Letter from Lord Adonis, Secretary of
State, Department for Transport, to the Chairman of the Committee
Thank you for your letter of 11 February 2010
following the Home Affairs Select Committee meeting. As most of
the issues raised fall to the Department for Transport, I have
agreed with the Home Office that I will provide the substantive
response.
As you have stated, the requirement to deploy
Advanced Imaging Technology machines, more commonly known as body
scanners, at Heathrow and Manchester airports came into effect
on Monday 1 February. I expect additional scanners to be deployed
at these airports and to be introduced at Birmingham Airport soon.
This will be followed by a wider roll-out of scanners in the coming
months. I am not able at the moment to give a firm timetable for
this process, which is currently under discussion with the aviation
industry. I will be happy to let the Committee have more information
once these discussions have concluded.
I should, however, make clear that the implementation
of body scanners is quite separate from issues of profiling. As
stated in the interim code of practice, passengers will not be
selected for scanning on the basis of personal characteristics
(ie on a basis that may constitute discrimination such as gender,
age, race or ethnic origin). I am committed to ensuring that all
security measures are used in a way which is legal, proportionate
and non-discriminatory.
You have also requested information on the training
of staff, in particular in "behavioural analysis". We
are currently looking at whether targeting certain passengers
for additional security measures at airports would be more effective
than selecting a proportion of passengers at random but no decisions
on this issue have yet been taken.
A trial of behavioural analysis techniques is
currently underway at Heathrow airport. We are following this
closely, and will look very carefully at the results. At that
point, we will be able to make a considered judgement about whether,
and how, such training should be rolled out more widely.
Training for UK aviation security staff is governed
by EC Regulations which can be, and are, supplemented where we
consider this is justified. Officials from the Department regularly
meet with industry stakeholders to review the effectiveness of
security training. Where the need for improvements is identified
these are introduced in consultation with industry.

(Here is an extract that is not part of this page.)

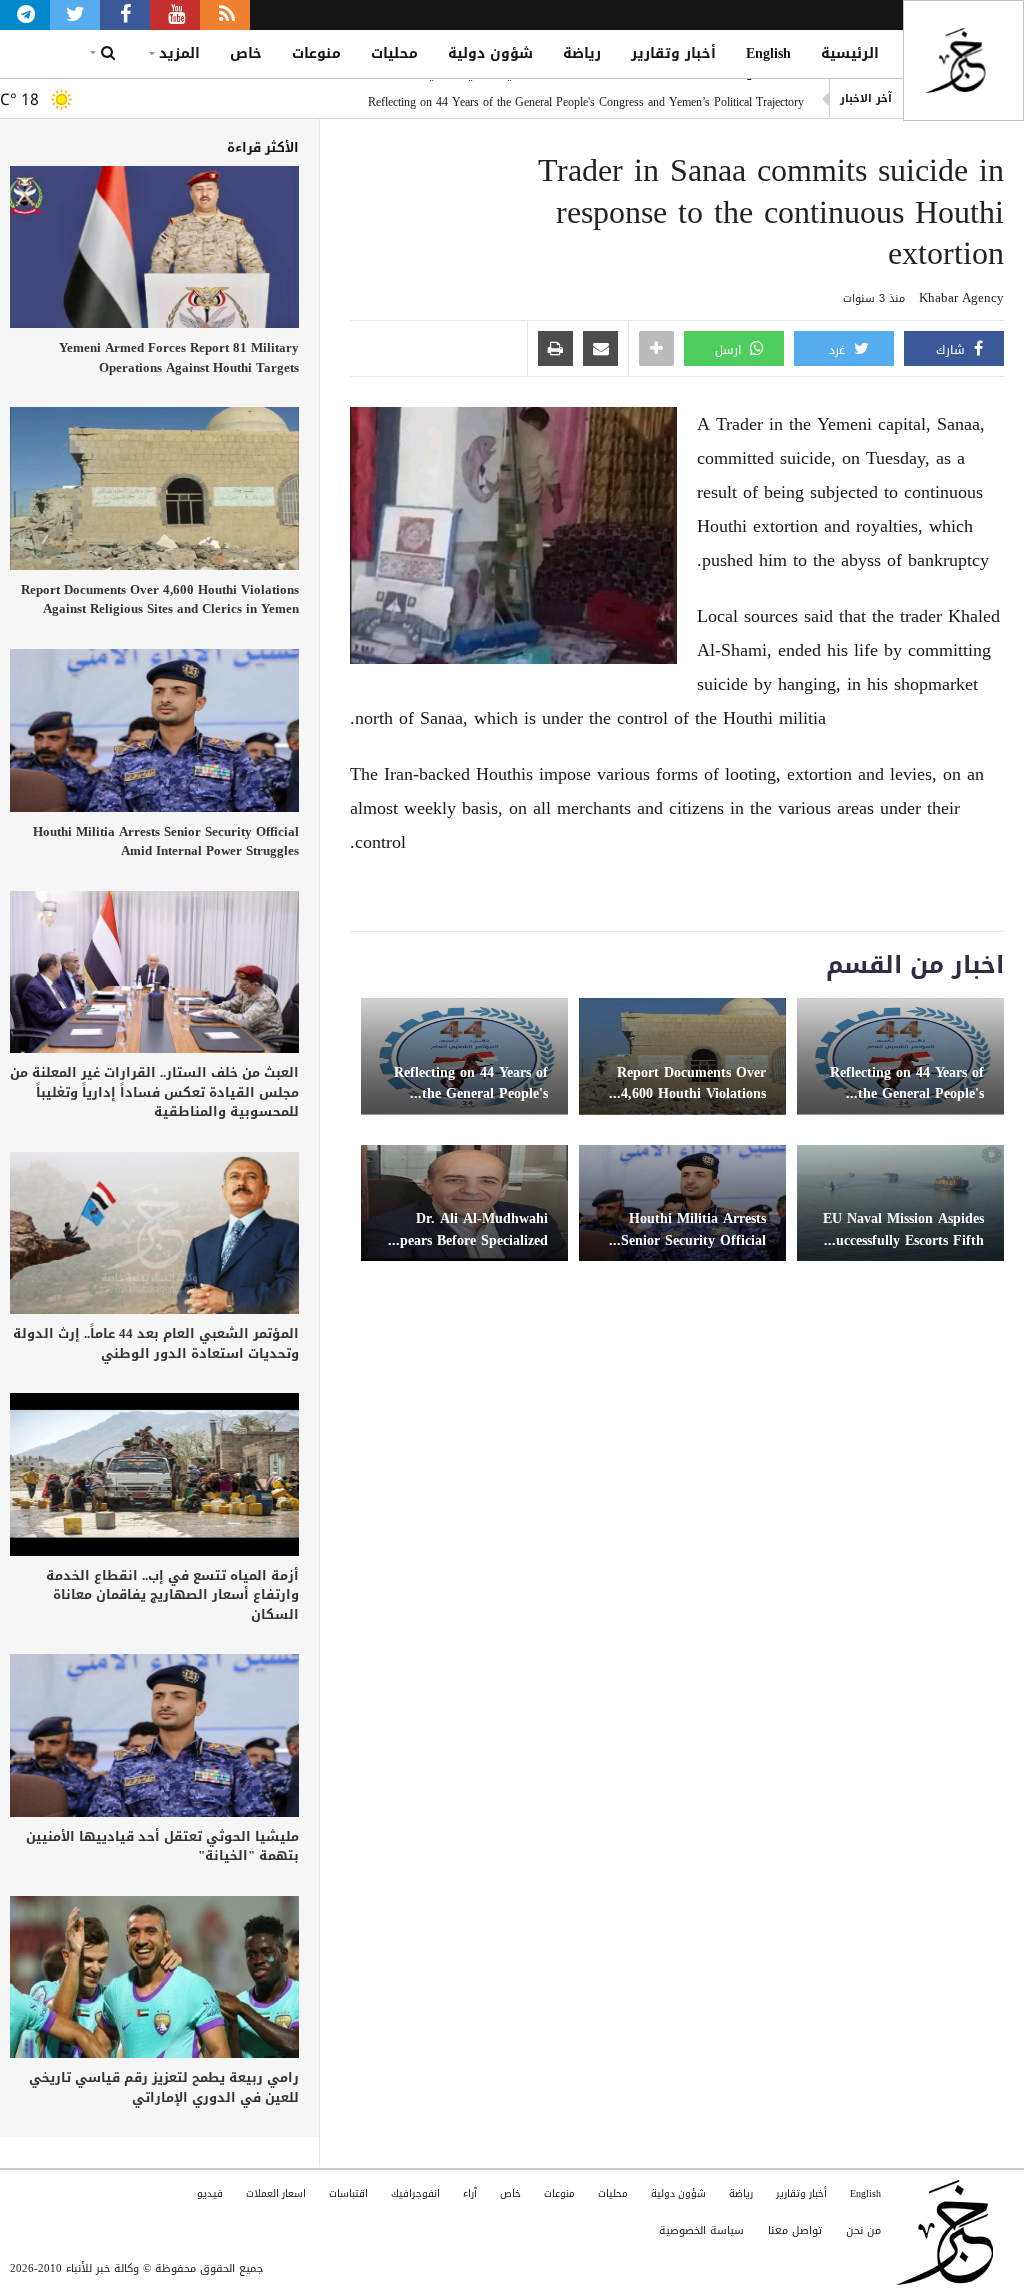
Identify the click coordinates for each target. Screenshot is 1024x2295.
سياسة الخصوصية (701, 2230)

On the subject of the recruitment of female
staff, I would say that recruitment is primarily the responsibility
of the employer, therefore no statistics are held centrally on
staff numbers of their breakdown. Any recruitment, for a particular
gender is covered by existing employment legislation which would
need to be carefully considered by an employer. We are not aware
of any overarching difficulties in obtaining sufficient female
security staff.
The Department expects airports to resource
security checkpoints adequately, and the evidence suggests that
this is generally the case. Some airports are subject to independent
regulation by the CAA, and this includes waiting times at security
queues with a target of reducing queuing times to 5 minutes or
less for 95% of the time at their airports. We do not, however,
seek to interfere in the manner in which airport operators resource
the deployment of airport staff, these being operational decisions.
I am copying this letter to the Home Secretary.